Over the years, regular expressions in practical computer science evolved into a model that is significantly different from the classical regular expressions in theory. One important difference is the adoption of a backreference operator, commonly called backreferences. These backreferences are used in almost all modern software libraries for regular expressions.

On the one hand, extending regular expressions with backreferences increases their expressive power significantly. On the other, it also reduces their manageability. For example, matching regular expressions with backreferences is an NP-hard problem.

In many applications of regular expressions, the same expression is used multiple times. For efficiency reasons, it is preferable to use a regular expression (with backreferences) that is of minimal length. Hence, an algorithm that converts a regular expression (with backferences) into an equivalent expression of minimal length would be of great practical use.
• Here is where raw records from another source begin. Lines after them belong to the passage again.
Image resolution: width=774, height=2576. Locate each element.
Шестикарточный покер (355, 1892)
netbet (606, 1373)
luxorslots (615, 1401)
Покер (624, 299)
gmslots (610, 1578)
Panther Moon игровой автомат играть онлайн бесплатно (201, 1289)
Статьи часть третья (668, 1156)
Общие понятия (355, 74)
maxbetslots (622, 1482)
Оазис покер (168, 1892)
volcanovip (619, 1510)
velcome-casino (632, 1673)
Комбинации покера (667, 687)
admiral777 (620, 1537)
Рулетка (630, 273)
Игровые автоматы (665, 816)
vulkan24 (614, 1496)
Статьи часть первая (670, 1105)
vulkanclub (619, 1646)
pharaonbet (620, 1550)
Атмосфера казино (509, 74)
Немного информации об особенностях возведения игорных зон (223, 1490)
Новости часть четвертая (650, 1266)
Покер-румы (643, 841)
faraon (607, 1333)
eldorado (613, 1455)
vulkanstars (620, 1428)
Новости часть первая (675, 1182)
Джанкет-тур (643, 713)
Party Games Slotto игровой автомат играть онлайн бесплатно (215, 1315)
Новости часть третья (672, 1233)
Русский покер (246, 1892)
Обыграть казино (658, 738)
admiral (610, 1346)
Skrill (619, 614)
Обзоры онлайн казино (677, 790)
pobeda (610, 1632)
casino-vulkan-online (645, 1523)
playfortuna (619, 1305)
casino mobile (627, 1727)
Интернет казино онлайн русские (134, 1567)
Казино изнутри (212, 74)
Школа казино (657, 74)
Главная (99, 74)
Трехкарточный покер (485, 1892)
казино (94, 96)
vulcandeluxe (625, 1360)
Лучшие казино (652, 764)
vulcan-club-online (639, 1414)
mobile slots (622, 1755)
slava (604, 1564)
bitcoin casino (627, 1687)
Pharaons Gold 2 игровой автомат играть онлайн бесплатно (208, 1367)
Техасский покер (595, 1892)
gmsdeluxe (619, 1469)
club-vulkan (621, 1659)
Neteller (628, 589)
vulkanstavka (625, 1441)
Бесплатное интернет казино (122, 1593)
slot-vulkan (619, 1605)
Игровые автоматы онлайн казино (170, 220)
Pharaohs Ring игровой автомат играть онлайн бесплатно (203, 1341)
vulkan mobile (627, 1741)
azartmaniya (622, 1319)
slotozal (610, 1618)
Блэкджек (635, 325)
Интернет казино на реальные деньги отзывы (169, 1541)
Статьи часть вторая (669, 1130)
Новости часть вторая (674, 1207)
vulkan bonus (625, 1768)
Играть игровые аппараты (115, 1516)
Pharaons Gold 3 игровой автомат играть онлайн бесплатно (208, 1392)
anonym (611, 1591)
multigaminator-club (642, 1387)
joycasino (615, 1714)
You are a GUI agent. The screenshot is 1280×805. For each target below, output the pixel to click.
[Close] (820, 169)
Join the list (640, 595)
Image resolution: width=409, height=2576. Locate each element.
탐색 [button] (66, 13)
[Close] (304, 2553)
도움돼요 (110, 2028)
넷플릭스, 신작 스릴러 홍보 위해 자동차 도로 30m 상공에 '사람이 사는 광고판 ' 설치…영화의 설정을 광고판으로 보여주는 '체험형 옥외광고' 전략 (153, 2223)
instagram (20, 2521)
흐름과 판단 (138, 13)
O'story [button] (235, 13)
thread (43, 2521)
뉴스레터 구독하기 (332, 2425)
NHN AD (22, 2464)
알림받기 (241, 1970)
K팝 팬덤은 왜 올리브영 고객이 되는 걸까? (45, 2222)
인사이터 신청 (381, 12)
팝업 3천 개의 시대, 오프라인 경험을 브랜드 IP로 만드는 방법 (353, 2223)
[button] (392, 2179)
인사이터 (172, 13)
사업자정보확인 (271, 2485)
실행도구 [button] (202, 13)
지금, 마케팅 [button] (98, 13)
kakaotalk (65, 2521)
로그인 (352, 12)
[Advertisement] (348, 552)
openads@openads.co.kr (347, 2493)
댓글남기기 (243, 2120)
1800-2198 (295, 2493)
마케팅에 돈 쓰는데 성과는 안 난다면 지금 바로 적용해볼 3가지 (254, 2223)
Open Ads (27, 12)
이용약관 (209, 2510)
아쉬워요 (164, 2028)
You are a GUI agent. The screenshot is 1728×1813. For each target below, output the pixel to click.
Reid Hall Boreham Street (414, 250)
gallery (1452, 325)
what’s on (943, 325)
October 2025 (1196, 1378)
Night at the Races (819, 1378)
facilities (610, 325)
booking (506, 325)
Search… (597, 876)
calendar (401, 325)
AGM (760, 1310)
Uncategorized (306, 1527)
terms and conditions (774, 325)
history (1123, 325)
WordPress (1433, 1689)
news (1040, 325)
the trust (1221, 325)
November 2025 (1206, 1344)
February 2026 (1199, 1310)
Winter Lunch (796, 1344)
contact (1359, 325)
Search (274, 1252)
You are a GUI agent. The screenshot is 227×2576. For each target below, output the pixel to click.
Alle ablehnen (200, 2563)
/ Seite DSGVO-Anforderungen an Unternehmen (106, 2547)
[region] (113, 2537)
As shown in Freydenberger (2013), such a minimization algorithm does not exist. This holds even if the expression is restricted to use only a single backreference. These results also apply to a number of different minimization criteria.

Objectives

The central task of this project is to identify classes of restricted regular expressions with backreferences that can be minimized effectively and efficiently. In contrast to previous theoretical examinations of regular expressions with backreferences, this project will focus on other structural restrictions than the number of backreferences. In particular, it will be necessary to examine classes that do not have enough power to define the full class of regular languages.

A secondary goal is the application of the obtained results to closely related areas, in particular to the learning of regular expressions with backreferences, and the transfer of these results to related models, in particular various query languages from database theory.